Read the records beneath this task and copy every line that contains the string "swatch".

Data for this exercise Start Marker

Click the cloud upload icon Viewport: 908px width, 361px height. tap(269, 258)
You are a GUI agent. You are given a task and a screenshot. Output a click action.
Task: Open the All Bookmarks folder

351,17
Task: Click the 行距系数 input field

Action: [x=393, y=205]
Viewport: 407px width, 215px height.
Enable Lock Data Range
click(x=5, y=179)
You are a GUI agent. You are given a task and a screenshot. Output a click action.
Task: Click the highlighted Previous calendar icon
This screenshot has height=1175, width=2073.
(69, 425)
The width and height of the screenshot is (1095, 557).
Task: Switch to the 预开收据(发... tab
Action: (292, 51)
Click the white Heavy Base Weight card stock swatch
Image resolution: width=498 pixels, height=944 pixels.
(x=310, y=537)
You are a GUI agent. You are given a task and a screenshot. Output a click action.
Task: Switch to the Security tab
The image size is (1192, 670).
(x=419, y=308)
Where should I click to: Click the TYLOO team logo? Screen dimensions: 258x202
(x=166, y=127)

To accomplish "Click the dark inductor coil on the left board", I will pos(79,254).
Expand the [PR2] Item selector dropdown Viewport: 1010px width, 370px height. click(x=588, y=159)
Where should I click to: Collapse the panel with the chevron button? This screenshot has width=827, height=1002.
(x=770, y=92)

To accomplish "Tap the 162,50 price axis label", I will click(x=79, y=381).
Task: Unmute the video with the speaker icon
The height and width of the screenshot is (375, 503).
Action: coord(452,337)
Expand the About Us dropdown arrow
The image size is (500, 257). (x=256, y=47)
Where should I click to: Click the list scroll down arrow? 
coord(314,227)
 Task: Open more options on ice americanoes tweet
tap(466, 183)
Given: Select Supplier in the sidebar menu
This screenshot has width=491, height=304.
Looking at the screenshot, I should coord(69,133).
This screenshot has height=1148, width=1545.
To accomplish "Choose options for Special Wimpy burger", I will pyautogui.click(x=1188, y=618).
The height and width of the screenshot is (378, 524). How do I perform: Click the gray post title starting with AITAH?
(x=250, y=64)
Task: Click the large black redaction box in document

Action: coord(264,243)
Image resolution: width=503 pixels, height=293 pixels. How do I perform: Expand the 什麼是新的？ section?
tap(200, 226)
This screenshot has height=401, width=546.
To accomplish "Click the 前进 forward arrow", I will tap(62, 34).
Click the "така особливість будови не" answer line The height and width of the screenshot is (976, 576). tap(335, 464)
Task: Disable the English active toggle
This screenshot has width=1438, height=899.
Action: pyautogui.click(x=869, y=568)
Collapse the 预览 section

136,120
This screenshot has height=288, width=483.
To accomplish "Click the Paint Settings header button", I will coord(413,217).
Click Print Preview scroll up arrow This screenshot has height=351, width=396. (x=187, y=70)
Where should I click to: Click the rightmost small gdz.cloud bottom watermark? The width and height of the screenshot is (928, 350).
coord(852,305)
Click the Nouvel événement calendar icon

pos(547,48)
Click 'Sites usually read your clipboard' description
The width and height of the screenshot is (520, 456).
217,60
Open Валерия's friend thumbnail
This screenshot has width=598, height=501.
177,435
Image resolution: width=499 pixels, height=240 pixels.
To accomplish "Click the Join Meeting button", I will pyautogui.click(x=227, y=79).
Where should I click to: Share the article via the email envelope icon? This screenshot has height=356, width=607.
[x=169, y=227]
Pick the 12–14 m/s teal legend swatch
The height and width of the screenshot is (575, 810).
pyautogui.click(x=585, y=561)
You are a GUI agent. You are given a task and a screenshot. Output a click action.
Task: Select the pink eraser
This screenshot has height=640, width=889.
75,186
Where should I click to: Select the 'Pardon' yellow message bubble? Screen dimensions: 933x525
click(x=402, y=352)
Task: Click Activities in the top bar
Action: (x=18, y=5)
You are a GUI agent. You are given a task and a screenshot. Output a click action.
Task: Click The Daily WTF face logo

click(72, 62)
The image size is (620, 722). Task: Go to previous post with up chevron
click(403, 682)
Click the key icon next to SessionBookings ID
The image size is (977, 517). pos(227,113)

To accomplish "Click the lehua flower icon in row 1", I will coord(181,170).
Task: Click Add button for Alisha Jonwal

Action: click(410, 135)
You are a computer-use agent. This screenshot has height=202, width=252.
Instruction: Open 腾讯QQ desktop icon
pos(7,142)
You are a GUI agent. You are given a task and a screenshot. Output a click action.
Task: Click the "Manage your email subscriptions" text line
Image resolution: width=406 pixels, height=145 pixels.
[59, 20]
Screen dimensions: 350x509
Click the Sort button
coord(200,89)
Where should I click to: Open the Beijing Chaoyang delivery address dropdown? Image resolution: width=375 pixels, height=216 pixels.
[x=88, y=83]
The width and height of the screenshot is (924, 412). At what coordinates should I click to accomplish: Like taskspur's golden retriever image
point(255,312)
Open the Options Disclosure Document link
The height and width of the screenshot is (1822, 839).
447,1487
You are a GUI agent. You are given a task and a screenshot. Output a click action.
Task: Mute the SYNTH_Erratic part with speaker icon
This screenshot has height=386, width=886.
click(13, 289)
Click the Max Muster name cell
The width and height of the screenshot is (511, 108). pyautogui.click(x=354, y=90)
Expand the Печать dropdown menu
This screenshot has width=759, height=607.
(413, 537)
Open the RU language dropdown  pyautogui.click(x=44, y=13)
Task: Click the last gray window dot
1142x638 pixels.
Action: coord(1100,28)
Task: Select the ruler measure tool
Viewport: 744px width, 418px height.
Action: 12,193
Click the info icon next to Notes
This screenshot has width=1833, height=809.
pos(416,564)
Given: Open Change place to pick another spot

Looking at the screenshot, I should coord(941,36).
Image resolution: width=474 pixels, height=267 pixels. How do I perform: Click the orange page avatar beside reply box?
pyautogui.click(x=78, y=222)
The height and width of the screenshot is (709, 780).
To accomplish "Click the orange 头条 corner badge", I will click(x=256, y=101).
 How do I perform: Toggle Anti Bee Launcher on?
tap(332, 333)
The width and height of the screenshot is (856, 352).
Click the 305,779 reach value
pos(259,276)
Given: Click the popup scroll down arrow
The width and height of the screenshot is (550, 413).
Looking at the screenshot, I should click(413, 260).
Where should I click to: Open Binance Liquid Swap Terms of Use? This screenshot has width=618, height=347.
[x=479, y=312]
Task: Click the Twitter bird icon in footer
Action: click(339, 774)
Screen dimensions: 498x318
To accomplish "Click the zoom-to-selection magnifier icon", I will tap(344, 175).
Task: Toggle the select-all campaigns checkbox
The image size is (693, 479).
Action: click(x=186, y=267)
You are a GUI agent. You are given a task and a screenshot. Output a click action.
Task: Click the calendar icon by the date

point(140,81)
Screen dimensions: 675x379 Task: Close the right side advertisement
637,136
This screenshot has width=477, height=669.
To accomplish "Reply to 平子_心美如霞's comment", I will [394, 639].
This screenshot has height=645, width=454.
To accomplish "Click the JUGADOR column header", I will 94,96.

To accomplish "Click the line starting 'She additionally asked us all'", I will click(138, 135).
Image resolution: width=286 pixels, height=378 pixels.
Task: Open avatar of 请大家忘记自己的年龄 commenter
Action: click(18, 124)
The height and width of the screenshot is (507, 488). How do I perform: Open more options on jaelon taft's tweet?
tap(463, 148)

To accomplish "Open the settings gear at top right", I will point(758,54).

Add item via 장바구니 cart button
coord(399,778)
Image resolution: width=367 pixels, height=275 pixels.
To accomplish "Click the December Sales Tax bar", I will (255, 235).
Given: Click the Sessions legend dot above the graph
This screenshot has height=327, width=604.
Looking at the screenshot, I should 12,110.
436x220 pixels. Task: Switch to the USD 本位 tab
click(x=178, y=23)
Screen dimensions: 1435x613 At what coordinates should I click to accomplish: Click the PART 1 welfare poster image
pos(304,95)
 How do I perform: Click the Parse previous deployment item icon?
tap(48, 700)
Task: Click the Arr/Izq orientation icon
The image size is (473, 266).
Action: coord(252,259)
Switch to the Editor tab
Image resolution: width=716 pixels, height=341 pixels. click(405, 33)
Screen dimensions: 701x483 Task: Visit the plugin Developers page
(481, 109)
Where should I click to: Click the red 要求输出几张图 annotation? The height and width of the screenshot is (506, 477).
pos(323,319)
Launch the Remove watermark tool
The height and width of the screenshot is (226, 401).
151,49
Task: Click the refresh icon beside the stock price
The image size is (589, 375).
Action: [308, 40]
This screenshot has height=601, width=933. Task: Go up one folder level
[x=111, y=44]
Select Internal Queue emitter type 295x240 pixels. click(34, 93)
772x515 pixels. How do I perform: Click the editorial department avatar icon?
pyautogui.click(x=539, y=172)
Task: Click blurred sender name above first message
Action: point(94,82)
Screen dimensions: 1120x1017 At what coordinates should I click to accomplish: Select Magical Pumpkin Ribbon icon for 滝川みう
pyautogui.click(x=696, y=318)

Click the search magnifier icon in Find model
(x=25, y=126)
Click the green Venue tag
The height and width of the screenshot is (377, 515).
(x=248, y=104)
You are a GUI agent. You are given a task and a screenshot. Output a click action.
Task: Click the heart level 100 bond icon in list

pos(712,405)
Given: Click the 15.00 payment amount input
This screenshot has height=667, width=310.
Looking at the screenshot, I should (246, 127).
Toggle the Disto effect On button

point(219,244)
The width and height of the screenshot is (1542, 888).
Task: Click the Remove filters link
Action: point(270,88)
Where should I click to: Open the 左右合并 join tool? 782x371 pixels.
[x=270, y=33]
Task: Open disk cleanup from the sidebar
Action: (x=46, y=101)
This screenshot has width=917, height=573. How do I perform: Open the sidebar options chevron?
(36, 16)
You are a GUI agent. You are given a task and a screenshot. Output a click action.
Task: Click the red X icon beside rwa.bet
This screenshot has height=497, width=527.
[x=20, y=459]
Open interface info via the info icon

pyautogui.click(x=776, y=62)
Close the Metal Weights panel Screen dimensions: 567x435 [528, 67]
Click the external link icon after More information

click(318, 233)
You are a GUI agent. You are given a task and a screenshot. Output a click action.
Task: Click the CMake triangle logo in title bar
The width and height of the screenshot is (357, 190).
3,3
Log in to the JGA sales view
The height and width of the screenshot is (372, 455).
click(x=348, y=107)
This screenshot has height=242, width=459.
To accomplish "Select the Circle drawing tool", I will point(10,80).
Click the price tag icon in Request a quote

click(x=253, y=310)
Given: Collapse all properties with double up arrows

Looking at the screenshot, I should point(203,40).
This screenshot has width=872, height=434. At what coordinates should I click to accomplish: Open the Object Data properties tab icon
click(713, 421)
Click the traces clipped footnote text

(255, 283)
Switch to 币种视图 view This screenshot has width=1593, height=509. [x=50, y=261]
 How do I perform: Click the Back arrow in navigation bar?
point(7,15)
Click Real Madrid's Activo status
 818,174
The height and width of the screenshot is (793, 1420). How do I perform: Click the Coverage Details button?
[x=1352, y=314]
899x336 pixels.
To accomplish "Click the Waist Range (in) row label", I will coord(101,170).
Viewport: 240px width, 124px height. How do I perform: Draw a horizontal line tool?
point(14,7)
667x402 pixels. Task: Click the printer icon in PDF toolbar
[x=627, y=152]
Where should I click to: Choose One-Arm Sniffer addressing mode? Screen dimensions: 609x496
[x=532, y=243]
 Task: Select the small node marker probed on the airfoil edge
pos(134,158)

Data for this exercise End Marker

- Output of the exercise:
Click the white Heavy Base Weight card stock swatch
Pick the 12–14 m/s teal legend swatch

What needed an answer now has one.